The Brain Science Is Still Unsettled
You’ll often see claims that compulsive pornography use “rewires your brain” the same way drug addiction does, particularly through changes in dopamine signaling. The reality is more complicated. A neuroimaging study using PET scans to measure dopamine receptor availability in the brain’s reward center found no differences between people with compulsive pornography use and those without. Blood flow in frontal brain regions, which are involved in impulse control, also showed no differences between the two groups. The researchers concluded they could not find imaging support for the idea that compulsive pornography use shares the same neurobiological changes seen in substance addiction.

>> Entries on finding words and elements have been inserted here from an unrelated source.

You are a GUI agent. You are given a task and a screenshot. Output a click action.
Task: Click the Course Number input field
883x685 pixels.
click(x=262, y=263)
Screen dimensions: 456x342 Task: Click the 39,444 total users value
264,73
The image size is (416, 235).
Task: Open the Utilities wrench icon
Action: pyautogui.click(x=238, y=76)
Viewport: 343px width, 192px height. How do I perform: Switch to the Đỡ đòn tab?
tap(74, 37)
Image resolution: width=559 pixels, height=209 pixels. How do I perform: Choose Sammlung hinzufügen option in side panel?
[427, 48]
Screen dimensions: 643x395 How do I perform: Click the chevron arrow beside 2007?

This doesn’t mean the problem isn’t real or that people aren’t suffering. It means the “hijacked brain” narrative popular in some recovery communities may oversimplify what’s happening. The behavioral pattern is genuine and causes real harm. The underlying mechanism just may not mirror chemical addiction as closely as some advocates suggest.
Effects on Sexual Function
A common concern is that heavy pornography use causes erectile dysfunction. The Sexual Medicine Society of North America notes that the idea of pornography directly causing erectile dysfunction has been largely disproven. The relationship is more indirect and psychological. Men who feel they can’t control their pornography use sometimes develop shame, guilt, or performance anxiety, and those emotional states can interfere with arousal during partnered sex. The frequency and duration of consumption alone don’t reliably predict erectile problems. Some men who consume a lot of pornography over long periods report no sexual dysfunction at all, and some even report better function and satisfaction.
When erectile issues do occur alongside compulsive use, the mechanism often works like a feedback loop. Feeling disgusted with yourself for not being able to control the behavior feeds anxiety, which makes erections more difficult, which reinforces the sense that something is wrong. The sexual dysfunction is real, but it’s driven by the psychological distress rather than by pornography physically damaging sexual response.
Treatment Approaches That Show Results
Therapy is the primary treatment for compulsive pornography use, and two approaches have the strongest evidence behind them. Acceptance and commitment therapy (ACT) focuses on building psychological flexibility, helping you observe urges without acting on them and redirect your behavior toward what you actually value. In one study, participants receiving ACT showed a 93% decrease in compulsive pornography use, compared to a 21% decrease in a control group. Another small study found an 85% decrease in pornography engagement among six men after ACT treatment.
Cognitive behavioral therapy (CBT) works by identifying the thought patterns and situations that trigger compulsive behavior and developing alternative responses. A study of men in a CBT group program found significant decreases in compulsive symptoms that held at six months after treatment, with improvements visible within the first 12 weeks. A separate trial of a brief therapy combining multiple approaches found that participants reported significant decreases in anxiety, internal conflict about sexual desire, and shame after six months.
No medication is specifically approved for compulsive sexual behavior, though some clinicians prescribe medications that target the anxiety, depression, or obsessive thinking that often accompany it. Therapy remains the most effective and well-studied option, and most people who seek help don’t need residential treatment or intensive programs. Regular outpatient sessions with a therapist experienced in compulsive sexual behavior are the standard starting point.